As a part of our series about “How Anyone Can Build Habits For Optimal Wellness, Performance, & Focus”, I had the pleasure of interviewing Dr. Gerry Curatola, DDS.

Dr. Gerry Curatola is an acclaimed oral health expert, wellness pioneer and renowned biologic restorative dentist with more than 35 years of clinical practice experience. Dr. Curatola has personally treated some of the world’s most well known smiles and has been featured on programs including Dr. Oz, the Martha Stewart Show, NBC’s Your Total Health, and Fox News Channel. He is also the founder of Rejuvenation Health & Rejuvenation Dentistry with headquarters in New York City & East Hampton, NY.

Dr. Curatola is the author behind the “Mouth-Body Connection” which outlines the correlation between the health of your mouth and your body, a groundbreaking discovery that showcases how healing the body helps heal the mouth, and vice versa.

In addition to running his successful practices, he serves as an adjunct clinical associate professor in NYU’s Department of Cariology and Comprehensive Care where there is a wing in his name for clinical research.

- [EXERCISE INSTRUCTIONS]:
a) List every program the profile of Dr. Gerry Curatola says he has been featured on.
b) According to the profile of Dr. Gerry Curatola, how many years of clinical practice experience does he have?

- [SUPPLIED INFORMATION]:
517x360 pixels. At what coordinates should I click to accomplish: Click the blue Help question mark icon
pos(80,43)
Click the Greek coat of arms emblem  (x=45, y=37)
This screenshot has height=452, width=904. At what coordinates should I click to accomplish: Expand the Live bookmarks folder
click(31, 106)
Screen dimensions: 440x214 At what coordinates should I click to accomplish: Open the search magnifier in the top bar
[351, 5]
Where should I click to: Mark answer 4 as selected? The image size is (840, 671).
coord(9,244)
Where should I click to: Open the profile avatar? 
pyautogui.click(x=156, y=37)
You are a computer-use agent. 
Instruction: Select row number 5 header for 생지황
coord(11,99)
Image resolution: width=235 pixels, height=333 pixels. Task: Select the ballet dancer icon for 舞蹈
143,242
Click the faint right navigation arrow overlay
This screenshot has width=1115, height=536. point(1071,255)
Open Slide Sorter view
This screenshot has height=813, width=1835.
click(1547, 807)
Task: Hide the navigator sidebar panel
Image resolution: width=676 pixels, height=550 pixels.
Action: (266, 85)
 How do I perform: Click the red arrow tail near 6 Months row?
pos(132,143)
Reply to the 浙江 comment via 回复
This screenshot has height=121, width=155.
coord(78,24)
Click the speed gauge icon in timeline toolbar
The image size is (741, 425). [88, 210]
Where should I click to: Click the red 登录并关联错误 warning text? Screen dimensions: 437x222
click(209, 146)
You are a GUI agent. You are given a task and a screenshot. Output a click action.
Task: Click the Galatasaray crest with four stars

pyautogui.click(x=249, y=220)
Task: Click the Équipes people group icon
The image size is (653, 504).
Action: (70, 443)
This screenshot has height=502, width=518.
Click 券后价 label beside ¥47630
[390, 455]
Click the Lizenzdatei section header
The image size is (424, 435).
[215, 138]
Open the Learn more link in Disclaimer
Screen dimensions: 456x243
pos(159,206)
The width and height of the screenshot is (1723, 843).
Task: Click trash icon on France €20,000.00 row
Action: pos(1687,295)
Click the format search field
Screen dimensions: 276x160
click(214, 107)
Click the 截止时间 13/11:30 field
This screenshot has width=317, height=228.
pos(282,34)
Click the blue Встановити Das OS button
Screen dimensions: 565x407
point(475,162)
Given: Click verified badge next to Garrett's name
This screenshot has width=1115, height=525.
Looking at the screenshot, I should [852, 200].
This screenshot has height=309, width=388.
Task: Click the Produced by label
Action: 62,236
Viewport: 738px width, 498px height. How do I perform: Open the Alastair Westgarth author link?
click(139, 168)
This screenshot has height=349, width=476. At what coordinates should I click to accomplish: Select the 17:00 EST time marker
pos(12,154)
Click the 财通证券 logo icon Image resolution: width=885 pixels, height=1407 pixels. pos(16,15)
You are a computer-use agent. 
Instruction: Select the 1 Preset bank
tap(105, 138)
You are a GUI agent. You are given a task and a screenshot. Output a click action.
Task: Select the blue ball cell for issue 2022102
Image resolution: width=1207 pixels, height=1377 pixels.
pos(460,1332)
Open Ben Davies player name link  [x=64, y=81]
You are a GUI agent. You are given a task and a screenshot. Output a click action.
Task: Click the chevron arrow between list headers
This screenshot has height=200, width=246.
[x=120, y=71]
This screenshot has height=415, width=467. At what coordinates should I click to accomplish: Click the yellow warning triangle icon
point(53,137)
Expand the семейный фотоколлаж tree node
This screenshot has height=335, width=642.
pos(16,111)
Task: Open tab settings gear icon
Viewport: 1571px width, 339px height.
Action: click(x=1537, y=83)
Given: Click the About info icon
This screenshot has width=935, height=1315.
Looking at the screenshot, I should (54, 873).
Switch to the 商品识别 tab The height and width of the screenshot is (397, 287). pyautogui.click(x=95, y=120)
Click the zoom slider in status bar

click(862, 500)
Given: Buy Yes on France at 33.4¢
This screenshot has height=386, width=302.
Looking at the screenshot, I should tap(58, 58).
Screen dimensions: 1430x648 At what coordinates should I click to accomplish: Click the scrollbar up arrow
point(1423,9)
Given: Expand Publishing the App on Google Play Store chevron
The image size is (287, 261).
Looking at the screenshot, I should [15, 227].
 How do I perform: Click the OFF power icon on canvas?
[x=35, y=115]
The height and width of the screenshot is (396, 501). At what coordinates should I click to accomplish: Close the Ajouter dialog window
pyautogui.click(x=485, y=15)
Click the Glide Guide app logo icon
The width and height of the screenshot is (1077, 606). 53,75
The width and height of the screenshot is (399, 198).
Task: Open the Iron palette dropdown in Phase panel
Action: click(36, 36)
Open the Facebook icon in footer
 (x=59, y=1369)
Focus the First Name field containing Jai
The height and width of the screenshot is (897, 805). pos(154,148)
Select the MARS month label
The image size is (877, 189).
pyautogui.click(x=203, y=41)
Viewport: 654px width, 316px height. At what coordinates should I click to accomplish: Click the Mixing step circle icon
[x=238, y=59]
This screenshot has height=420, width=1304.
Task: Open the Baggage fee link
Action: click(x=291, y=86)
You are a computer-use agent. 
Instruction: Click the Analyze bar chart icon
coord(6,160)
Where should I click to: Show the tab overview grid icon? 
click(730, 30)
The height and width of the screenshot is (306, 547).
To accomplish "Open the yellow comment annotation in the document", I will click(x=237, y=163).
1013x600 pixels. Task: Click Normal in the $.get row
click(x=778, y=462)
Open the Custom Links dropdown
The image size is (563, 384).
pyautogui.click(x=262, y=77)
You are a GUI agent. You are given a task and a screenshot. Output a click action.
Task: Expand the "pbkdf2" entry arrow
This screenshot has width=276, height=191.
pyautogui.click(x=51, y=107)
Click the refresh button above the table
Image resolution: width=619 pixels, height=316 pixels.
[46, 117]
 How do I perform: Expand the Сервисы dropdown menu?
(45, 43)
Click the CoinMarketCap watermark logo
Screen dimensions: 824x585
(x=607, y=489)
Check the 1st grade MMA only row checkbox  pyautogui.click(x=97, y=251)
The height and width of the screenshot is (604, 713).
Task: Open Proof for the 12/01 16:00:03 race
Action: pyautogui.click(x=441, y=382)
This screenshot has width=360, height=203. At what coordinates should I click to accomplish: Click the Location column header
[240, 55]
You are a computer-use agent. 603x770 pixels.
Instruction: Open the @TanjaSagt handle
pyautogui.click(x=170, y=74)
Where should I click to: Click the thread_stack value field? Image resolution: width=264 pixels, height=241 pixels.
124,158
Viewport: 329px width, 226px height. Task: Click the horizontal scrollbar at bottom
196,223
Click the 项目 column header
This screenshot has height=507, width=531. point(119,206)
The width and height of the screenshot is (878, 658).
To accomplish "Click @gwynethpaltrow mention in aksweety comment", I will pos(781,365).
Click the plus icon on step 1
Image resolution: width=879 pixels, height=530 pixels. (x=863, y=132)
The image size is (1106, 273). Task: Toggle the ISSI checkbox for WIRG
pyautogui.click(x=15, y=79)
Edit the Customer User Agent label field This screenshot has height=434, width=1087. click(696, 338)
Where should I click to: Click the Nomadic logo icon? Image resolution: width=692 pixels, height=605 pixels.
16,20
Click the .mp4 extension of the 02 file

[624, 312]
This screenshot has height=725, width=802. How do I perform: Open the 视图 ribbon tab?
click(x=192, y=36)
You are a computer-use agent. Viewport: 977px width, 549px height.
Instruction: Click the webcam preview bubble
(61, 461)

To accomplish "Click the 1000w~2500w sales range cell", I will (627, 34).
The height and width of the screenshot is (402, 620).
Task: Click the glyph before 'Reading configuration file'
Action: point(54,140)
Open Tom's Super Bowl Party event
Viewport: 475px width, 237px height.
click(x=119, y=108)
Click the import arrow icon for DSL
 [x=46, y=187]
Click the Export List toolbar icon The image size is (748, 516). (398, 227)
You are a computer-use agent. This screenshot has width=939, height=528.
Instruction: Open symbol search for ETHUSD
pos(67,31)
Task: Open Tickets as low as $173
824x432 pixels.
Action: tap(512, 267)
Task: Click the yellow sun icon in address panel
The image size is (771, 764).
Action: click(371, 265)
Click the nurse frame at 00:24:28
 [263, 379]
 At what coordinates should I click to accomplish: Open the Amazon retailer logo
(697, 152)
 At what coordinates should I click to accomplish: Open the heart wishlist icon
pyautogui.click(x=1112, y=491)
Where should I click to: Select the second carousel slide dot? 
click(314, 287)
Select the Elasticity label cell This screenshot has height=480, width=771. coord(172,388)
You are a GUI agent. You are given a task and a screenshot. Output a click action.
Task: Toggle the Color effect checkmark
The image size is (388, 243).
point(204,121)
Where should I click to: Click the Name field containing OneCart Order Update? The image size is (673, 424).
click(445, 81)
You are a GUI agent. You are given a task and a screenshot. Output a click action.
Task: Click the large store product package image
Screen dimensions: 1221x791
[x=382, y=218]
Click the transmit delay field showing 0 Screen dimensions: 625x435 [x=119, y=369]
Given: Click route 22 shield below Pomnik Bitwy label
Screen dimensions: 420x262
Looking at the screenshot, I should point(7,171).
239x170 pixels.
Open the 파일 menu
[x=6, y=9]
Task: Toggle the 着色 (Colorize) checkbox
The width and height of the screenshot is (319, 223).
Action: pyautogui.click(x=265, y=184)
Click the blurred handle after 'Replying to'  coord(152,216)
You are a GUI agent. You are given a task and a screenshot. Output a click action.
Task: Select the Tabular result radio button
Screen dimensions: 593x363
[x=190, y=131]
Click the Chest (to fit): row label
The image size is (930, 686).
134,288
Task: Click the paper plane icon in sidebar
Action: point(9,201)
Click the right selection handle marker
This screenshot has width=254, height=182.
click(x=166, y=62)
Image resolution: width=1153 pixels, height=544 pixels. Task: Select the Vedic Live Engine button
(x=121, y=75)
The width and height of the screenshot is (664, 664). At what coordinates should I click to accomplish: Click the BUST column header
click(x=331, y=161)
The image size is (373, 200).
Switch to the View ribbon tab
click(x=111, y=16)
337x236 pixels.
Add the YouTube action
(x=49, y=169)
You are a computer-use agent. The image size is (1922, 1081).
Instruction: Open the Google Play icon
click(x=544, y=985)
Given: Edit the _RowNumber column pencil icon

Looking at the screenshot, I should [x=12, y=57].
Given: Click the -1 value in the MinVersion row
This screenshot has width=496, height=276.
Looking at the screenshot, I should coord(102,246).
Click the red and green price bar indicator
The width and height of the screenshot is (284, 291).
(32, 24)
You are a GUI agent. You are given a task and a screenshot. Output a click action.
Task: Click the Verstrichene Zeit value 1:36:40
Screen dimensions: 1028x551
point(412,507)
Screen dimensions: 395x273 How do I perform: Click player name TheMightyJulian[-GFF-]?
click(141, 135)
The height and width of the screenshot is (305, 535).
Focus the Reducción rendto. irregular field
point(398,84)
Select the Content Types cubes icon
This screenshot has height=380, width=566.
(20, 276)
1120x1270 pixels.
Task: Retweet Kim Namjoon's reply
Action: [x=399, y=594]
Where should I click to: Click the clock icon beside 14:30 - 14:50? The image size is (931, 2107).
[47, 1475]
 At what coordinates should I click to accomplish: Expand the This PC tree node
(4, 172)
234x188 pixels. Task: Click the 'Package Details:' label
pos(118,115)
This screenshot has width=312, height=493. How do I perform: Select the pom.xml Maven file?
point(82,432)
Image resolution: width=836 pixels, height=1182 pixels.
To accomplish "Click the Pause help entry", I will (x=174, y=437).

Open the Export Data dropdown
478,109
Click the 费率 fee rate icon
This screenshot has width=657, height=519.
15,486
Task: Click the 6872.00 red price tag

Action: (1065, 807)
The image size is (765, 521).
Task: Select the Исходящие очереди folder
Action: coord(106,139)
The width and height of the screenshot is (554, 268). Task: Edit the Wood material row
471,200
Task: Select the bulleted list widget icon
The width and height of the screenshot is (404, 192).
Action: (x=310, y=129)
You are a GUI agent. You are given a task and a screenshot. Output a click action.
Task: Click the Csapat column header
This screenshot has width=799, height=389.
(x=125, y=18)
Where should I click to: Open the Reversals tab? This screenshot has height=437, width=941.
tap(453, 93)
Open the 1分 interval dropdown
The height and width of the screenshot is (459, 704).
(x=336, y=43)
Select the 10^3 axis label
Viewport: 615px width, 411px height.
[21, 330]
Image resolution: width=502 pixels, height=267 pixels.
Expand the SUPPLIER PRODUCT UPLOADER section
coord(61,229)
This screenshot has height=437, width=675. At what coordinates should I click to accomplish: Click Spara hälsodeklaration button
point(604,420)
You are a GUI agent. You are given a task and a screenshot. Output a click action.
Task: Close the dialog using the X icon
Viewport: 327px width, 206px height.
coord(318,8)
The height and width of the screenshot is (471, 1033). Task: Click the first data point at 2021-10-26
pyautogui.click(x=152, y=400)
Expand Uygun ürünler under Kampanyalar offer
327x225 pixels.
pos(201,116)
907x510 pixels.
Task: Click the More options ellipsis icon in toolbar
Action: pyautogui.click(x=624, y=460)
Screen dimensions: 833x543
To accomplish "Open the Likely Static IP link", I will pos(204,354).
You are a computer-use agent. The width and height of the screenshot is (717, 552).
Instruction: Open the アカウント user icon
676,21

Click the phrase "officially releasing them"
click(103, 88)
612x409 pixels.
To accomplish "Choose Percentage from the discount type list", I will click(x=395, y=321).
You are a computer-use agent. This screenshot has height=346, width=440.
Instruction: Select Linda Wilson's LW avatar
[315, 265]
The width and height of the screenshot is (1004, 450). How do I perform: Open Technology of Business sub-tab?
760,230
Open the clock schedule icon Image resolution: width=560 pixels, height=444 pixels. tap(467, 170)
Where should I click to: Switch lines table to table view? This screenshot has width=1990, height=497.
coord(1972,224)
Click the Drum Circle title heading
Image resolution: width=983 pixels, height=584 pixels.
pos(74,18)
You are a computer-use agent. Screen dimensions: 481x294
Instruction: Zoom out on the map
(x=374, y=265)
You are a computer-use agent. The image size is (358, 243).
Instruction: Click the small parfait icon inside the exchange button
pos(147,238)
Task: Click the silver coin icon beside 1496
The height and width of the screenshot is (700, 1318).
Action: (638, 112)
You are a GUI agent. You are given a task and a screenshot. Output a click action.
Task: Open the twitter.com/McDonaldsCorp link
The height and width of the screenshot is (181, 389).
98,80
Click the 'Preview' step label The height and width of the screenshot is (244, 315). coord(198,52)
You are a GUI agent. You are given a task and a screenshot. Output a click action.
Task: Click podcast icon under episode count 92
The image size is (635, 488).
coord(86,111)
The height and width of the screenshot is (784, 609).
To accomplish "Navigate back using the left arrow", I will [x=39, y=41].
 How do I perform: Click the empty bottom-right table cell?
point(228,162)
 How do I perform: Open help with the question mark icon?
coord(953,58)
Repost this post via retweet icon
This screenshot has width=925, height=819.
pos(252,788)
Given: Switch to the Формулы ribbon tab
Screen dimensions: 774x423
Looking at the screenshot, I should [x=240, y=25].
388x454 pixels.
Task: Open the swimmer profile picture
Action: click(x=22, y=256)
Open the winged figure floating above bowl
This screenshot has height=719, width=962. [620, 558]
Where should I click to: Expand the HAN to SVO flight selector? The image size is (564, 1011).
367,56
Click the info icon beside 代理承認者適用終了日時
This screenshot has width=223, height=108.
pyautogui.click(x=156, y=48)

- [RESPONSES IN ORDER]:
a) Dr. Oz, the Martha Stewart Show, NBC's Your Total Health, Fox News Channel

b) More than 35 years.